As I highlighted: my solution works 100%, but it’s tidious. So I’m very well opened for literally anything, which can help making it easier / faster / better.

Thank you very much!

For desktop.

Make a firewall address list of all viper desktops

on windows 10 go to group policy editor computer → windows settings → Policy based QOS (right click and create new policy)

Create a firewall rule that matches your dscp value you put in windows and route it where you want it to go.

Theoretically this would be ideal.

But I’m using Windows10 Home currently, which doesn’t have this policy editor. I managed to get it, and it seems working, but somehow it’s not.

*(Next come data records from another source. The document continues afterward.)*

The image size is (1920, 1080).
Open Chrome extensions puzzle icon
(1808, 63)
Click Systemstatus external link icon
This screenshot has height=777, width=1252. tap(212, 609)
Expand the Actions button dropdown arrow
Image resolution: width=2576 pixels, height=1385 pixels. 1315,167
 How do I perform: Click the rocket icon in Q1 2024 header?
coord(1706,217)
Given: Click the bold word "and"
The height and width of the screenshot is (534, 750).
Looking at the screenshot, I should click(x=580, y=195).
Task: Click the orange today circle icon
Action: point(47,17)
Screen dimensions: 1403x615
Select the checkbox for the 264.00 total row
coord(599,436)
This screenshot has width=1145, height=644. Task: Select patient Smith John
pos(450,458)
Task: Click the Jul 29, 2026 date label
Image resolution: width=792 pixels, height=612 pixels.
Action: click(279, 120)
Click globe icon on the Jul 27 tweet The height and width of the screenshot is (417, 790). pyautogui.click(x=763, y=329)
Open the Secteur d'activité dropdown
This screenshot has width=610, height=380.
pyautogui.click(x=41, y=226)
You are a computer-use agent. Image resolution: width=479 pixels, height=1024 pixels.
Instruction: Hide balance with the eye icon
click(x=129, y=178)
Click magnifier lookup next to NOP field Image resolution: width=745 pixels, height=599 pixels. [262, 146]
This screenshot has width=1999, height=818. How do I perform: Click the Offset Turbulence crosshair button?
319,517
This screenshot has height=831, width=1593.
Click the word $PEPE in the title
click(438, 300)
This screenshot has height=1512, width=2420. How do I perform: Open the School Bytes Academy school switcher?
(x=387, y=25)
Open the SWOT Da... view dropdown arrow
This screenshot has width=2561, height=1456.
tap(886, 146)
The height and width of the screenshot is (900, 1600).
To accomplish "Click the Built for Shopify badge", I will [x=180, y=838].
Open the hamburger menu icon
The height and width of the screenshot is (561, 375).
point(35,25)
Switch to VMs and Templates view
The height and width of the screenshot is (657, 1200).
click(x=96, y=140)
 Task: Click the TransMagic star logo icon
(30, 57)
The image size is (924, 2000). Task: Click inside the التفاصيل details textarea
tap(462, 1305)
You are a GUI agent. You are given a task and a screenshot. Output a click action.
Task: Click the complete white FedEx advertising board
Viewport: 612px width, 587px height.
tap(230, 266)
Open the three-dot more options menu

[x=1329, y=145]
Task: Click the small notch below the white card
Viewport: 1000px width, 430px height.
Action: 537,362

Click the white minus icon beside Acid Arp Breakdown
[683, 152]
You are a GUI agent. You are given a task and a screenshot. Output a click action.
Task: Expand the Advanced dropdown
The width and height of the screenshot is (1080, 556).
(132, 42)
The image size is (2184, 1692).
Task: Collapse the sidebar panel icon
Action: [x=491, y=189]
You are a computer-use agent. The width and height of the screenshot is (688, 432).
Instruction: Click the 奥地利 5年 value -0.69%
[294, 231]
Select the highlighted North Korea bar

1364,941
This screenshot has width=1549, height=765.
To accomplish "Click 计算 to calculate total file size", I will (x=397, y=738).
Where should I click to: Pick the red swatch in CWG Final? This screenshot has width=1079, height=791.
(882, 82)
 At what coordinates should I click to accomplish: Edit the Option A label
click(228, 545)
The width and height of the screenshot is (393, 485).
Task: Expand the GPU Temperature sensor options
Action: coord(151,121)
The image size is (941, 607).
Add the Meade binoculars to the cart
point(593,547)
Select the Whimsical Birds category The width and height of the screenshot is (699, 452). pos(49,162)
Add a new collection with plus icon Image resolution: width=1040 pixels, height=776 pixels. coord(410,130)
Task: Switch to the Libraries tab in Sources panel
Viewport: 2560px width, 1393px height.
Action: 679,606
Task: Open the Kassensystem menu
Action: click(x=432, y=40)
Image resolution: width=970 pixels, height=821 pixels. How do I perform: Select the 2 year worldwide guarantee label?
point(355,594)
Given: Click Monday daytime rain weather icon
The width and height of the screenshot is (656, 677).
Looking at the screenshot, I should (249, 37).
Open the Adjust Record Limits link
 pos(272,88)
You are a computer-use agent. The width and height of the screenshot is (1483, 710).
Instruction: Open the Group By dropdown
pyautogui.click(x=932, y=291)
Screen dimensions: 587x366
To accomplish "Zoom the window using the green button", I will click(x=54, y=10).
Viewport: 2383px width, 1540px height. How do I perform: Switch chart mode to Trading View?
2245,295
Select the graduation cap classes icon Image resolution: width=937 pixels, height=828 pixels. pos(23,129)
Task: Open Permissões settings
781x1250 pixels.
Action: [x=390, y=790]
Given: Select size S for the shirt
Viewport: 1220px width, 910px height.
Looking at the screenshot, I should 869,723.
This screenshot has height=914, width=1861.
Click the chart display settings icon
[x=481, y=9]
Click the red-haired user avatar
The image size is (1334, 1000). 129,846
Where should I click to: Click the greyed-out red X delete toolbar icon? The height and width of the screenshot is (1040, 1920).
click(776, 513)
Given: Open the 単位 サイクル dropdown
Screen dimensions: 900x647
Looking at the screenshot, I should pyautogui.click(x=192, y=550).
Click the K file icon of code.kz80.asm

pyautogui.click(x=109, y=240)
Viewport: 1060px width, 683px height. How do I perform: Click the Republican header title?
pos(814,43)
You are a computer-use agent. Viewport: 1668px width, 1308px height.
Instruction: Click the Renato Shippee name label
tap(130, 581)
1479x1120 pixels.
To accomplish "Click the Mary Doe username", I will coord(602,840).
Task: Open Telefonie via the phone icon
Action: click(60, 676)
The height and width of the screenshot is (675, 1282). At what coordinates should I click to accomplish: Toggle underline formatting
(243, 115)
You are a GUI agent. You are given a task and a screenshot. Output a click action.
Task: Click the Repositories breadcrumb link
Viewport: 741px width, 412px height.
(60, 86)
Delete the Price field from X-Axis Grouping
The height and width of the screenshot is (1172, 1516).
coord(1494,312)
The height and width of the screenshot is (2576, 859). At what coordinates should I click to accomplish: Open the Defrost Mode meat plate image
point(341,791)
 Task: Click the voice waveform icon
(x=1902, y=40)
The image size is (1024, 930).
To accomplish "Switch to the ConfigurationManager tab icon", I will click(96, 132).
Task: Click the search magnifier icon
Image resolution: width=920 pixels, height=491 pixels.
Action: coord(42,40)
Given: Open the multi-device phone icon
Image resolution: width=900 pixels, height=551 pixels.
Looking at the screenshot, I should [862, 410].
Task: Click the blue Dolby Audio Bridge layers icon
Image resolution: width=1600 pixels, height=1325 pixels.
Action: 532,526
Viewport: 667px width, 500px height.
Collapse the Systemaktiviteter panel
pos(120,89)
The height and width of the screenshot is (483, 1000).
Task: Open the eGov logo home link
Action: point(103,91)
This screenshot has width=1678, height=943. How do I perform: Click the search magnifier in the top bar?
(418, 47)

For half an hour, with many Viber restarts, no packets dropped into this very widely opened mangle:

chain=prerouting action=log connection-state="" dscp=10 log=yes log-prefix="ViberPC"

This mangle rule is the topmost. Viber can open, and can work just like before (it uses my other mangles).

It seems gpedit is just not filling in the DSCP field (but this I will have to verify with Wireshark).

So it just seems Win10Home doesn’t have this option at all. Even installing gpedit doesn’t give all the full-featured QoS management.

I did not know windows 10 home had those limitations. I guess I was wrong and your way as convuluted as it is, is the current best way to deal with this, while using mikrotik anyway.